Will the FCC Go Nuclear?

By / 4.7.2010

The D.C. Circuit Court ruled yesterday (PDF) that the Federal Communications Commission (FCC) doesn’t have authority over the Internet. Back in 2007, Comcast was filtering the Internet connections of users who were suspected of using file-sharing programs and eating up a lot more bandwidth than expected. The FCC told Comcast to cut it out, under the concept of net neutrality, which required that all packets of data sent over the Internet be treated equally. Comcast challenged the FCC’s right to do that, and yesterday the court agreed with the Philly-based company.

The FCC had argued that it had the right under the authority given to it by Title I of the Communications Act of 1934, which established the FCC. According to the FCC’s argument, Title I empowered the commission to regulate Internet connectivity as an “ancillary” authority, even though it wasn’t explicitly charged to do so by Congress in the act (which, after all, was passed more than half a century before the World Wide Web was launched). The D.C. Circuit Court said no, Title I does not give the FCC that authority. While the decision can be appealed to the Supreme Court, which could reverse the ruling, even proponents of a strong net neutrality role for the FCC admit the decision is pretty solid.

While the case is technically a “win” for Comcast (their challenge was upheld) some observers say it could turn out to be a Pyrrhic victory. Now the FCC could claim authority to regulate Internet communication under its Title II powers. Regulating the Internet under Title II, which covers “common carriers,” would require Internet service providers (ISPs) to adhere to net neutrality as a common carrier requirement. This means that physical providers of an Internet connection to your house (in other words, traditional phone and cable companies that have evolved into ISPs) would be limited in their ability to manage the information going over their networks — unable to prioritize some data over other data — much as phone companies have no control over whom you talk to over your phone line.

This is apocalyptically referred to as “the nuclear option,” as it would result in a radical change in how telecommunications firms view Internet connectivity. Title II would require them to behave more like utilities. Proponents of this idea say its potential upside would be increased competition in services provided over that connection. Critics, including the ISPs themselves, say the potential downside is that ISPs could lose a big incentive (profit maximization) to invest in our residential broadband connections, which are lagging behind other countries like South Korea.
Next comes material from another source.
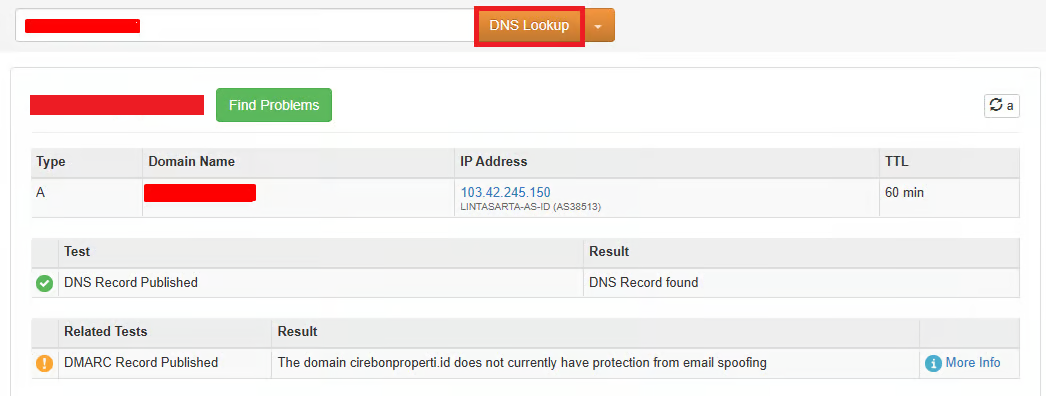The width and height of the screenshot is (1046, 396).
Task: Open the More Info link
Action: coord(973,363)
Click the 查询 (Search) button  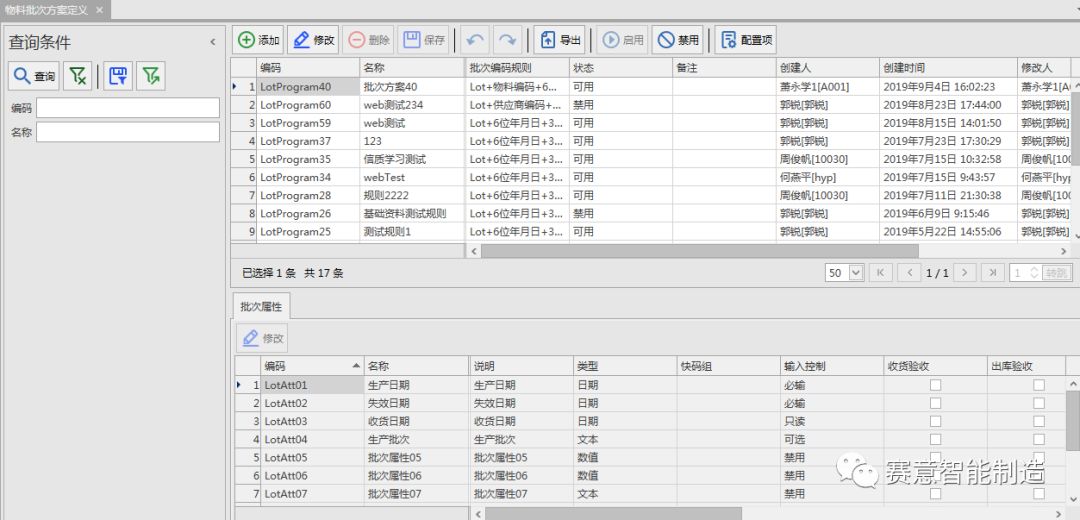[35, 76]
In its own discussions of a National Broadband Plan, the FCC has avoided the Title I vs Title II debate. However, with this ruling, the appeals court has forced the commission’s hand. The best solution for the FCC could be to go before Congress for clarification of its role in regulating the internet. As our friend Brian Wingfield points out, it’ll be a tech lobbying fight, but the FCC would have a better chance with a Democratic Congress than it’s likely to have in the courts.
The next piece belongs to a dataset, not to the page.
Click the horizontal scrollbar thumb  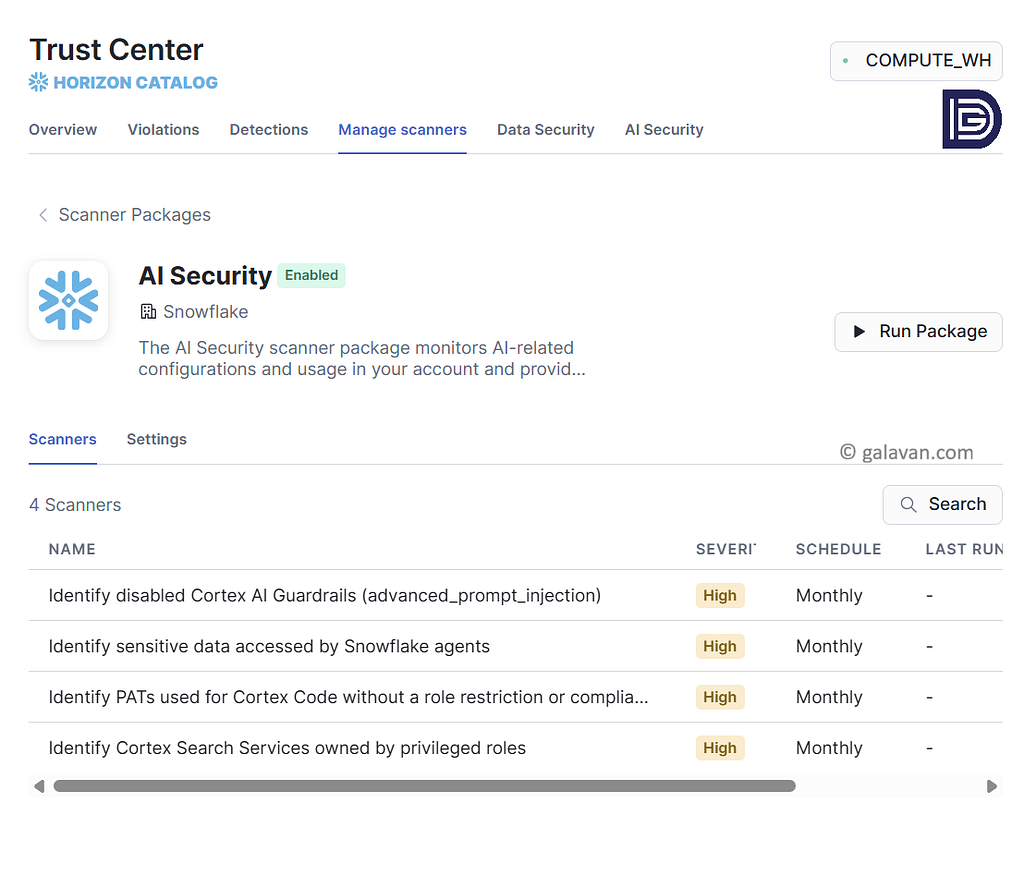click(424, 786)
The appeals court has ruled that the FCC lacks the authority to regulate Internet, but it may also lack the ability. The communications sector is changing rapidly. Some ISPs are acquiring content creators, and others are providing mobile services only previously seen in Dick Tracy cartoons. The FCC was established to regulate what was then regarded as a “natural” telephone monopoly. What’s needed is either an FCC with a dramatically transformed mandate or — maybe better — a new entity dedicated to protecting the environment for continuous innovation on the Internet.